El gobierno colombiano destinará recursos financieros en el departamento de Vichada para fortalecer la infraestructura binacional, mientras las autoridades venezolanas firman convenios privados para reactivar centrales hidroeléctricas.
El Ministerio de Minas y Energía de Colombia formalizó un plan de inversión de 89 mil millones de pesos colombianos (equivalentes a 25.7 millones de dólares) enfocado en la ampliación de la cobertura de la red y el desarrollo de energías renovables en la región fronteriza. El titular de la dependencia, Edwin Palma, precisó desde la capital departamental que el territorio estratégico de Vichada operará como el nodo principal de conexión con los sistemas de transmisión de la República de Venezuela, con el propósito de elevar los niveles de confiabilidad en el suministro eléctrico regional.

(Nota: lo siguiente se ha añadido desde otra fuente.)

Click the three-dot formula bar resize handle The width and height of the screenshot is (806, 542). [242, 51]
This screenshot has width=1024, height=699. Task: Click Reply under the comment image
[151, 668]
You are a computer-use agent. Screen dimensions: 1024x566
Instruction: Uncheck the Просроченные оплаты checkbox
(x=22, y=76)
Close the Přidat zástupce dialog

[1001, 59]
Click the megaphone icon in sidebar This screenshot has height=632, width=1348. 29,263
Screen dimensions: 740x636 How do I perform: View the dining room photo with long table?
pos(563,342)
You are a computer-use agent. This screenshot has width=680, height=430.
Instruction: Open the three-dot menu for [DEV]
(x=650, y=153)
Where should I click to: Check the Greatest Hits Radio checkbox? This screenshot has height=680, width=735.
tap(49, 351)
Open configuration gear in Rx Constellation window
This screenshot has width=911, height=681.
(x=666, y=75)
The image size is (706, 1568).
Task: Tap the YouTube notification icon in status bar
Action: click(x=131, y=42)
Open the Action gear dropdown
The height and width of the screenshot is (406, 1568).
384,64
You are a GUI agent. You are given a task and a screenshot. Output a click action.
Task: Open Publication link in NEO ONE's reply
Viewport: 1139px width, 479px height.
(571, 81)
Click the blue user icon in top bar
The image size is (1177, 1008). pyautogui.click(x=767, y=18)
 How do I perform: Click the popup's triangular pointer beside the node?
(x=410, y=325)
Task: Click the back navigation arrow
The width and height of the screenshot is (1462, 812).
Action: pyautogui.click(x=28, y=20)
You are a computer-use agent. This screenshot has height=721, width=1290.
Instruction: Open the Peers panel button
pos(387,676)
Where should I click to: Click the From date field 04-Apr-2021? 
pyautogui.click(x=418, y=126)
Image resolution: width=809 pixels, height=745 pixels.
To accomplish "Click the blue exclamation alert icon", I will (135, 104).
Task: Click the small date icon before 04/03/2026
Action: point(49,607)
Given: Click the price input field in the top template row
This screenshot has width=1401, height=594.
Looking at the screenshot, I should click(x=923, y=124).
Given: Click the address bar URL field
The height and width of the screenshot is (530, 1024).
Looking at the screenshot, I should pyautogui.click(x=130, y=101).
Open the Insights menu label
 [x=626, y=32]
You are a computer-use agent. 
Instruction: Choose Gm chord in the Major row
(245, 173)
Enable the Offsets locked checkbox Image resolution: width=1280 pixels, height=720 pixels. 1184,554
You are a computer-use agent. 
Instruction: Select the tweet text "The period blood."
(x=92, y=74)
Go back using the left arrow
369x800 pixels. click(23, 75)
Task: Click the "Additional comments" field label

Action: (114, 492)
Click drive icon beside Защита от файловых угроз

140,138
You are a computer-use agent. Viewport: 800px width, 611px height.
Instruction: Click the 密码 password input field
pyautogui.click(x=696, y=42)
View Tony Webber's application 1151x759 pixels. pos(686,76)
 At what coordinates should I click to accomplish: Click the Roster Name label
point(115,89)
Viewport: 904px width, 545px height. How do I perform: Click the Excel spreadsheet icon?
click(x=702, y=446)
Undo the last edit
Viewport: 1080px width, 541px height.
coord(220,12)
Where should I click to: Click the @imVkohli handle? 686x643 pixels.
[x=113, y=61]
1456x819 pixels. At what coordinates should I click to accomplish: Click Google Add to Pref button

Por su parte, la administración en Caracas coordinó de forma paralela estrategias de reestructuración de su Sistema Eléctrico Nacional a través de esquemas de coinversión. La presidenta encargada de Venezuela, Delcy Rodríguez, ratificó el establecimiento de un acuerdo técnico con la corporación multinacional IMPSA para la finalización de las obras civiles e ingenierías de la central hidroeléctrica Tocoma, ubicada en el estado Bolívar, un complejo diseñado para incorporar 2 mil 640 megavatios a la red de distribución general del país.
La convergencia de ambos proyectos fronterizos busca mitigar el déficit en el abastecimiento energético que afecta el desarrollo económico de las provincias de la zona sur. Las comisiones binacionales encargadas de la supervisión de los contratos comerciales priorizarán el mantenimiento de los corredores de Omán y las líneas de distribución interconectadas, transitando de forma paulatina hacia un modelo público-privado que estabilice los servicios esenciales tras los recientes ajustes políticos del entorno suramericano.